Quem escolheu esta cidade para viver certamente entende o que Sérgio Sampaio quis dizer quando compôs a música Brasília, de 1993: 'Quase que me sinto em casa em meio a suas asas e 'dáblius' e 'eles' e eixos e ilhas, Brasília. Cidade que um dia eu falei que era fria, sem alma, nem era Brasil. Que não se tomava café numa esquina, num papo com quem nunca viu. Sei que preciso aprender, quero viver pra saber e conhecer Brasília'. Foi o que senti quando cheguei aqui, aos 11 anos de idade. Mas o espanto inicial foi logo substituído por uma admiração que perdura até os dias de hoje. Mesmo o Cerrado, que em princípio me pareceu estranho, com suas árvores tortas e ásperas, aos poucos me revelou uma beleza singular, eu diria refinada, para quem sabe enxergá-la.

Diante da absoluta falta do que fazer, não restava à juventude local outra escolha senão apelar para a criatividade, o que talvez explique o fato de Brasília ser o berço de artistas, atletas e intelectuais famosos, forjados na aridez e na diversidade de um lugar criado para abrigar pessoas de todas as partes do Brasil e do mundo.

Para circular à época, nada mais natural que pegar o Grande Circular, que até hoje faz o giro completo nas Asas Sul e Norte, pelas vias W3 e L2. A bicicleta era outra companheira inseparável para o ir e vir. De vez em quando um pai caridoso enchia o carro de adolescentes e levava para o cinema, o clube, a Água Mineral, as festinhas em casas de amigos ou para os raros shows de música. Shopping, só o Conjunto Nacional.
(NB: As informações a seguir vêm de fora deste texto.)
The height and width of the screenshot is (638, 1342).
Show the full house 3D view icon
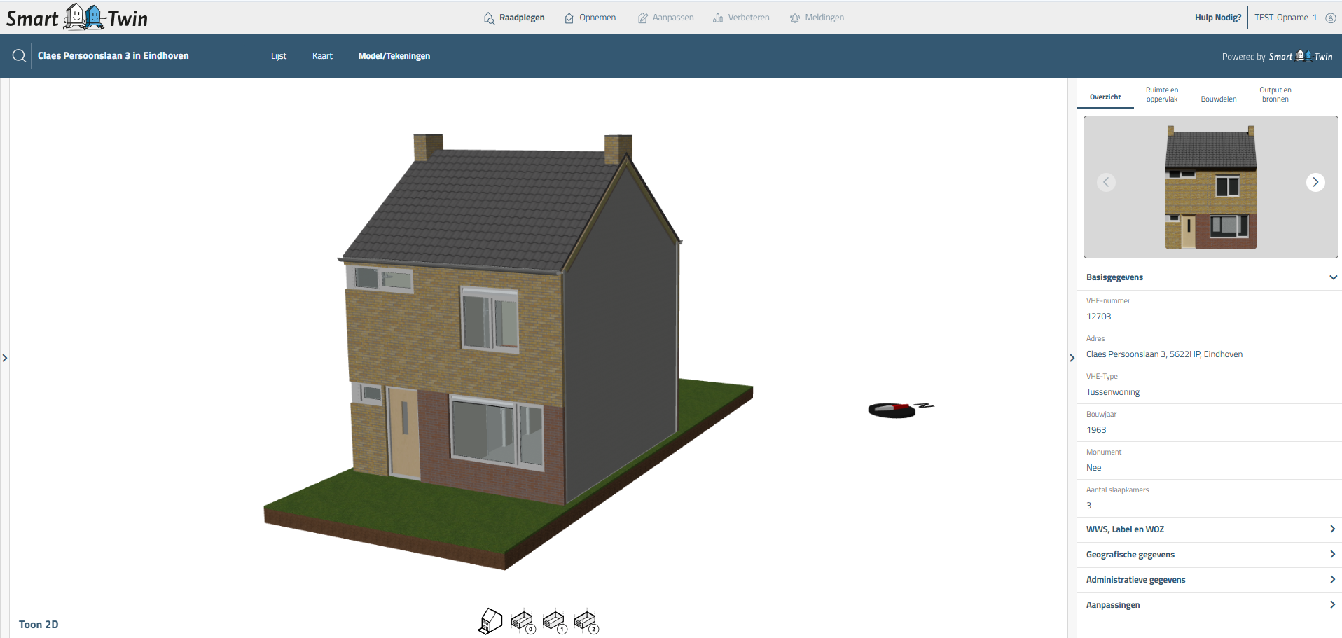490,621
O Lago Paranoá, acreditem, era impróprio para banho, de tão poluído, e as invasões ilegais de sua orla, que impediam o acesso ao espelho d'água, já eram eufemisticamente chamadas de ocupações irregulares. Taguatinga, onde minha avó paterna morava, ficava muito longe, e as estradas-parque, como a EPTG, eram realmente cercadas de árvores em toda a sua extensão. Carro parando na faixa para pedestres, uma marca atual da cidade, nem pensar. Porém, o Eixão já cumpria a trágica função de dividir a cidade ao meio para os não motorizados, além de ser palco de inúmeras mortes por atropelamento, com suas passagens subterrâneas inóspitas e perigosas. Outro aspecto que não mudou muito foi a dependência dos habitantes locais do automóvel.
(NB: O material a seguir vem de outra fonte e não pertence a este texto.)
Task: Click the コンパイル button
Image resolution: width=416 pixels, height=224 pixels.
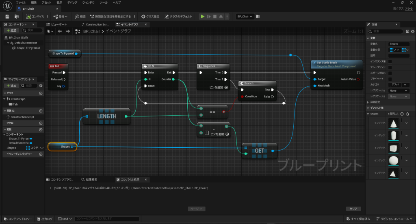Action: tap(35, 17)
Com o tempo, a cidade foi adquirindo identidade própria. Dizem que até sotaque nós já temos, uma mistura de vozes nordestinas, mineiras, cariocas, paulistas e outras tantas. A Capital do Rock, hoje é também do samba, do choro, do hip-hop e muito mais. Os primeiros sinais da idade apareceram e, junto com eles, a complexidade de uma metrópole pulsante, com aproximadamente 3 milhões de habitantes, cujos municípios vizinhos já integram uma mesma mancha urbana, com problemas de desigualdade, de violência e de mobilidade.

É bem verdade que o planejamento que marcou o início da nova capital anda esquecido. Infelizmente, o Plano Piloto é hoje cercado por loteamentos clandestinos, 'condomínios' fechados e invasões de áreas públicas, espaços agrícolas e de proteção ambiental. O próprio desenho urbano da cidade sofreu agressões absurdas ao longo dos anos, fruto de concepções equivocadas e de políticas ditadas exclusivamente pelo interesse econômico e eleitoral.

Por que preservar Brasília? Porque ela é única. Um testemunho vivo da história da humanidade, com os seus erros e acertos. Apesar dos avanços e retrocessos, meu carinho por esta cidade me faz acreditar que é possível encontrar o equilíbrio entre a preservação e o aperfeiçoamento desta obra magistral.

Parabéns, Brasília!! Como diria o saudoso seu Reginaldo Silva, meu avô emprestado, fã de JK e de sua mais famosa criação, ao se referir a uma jovem senhora de 64 anos: uma menina!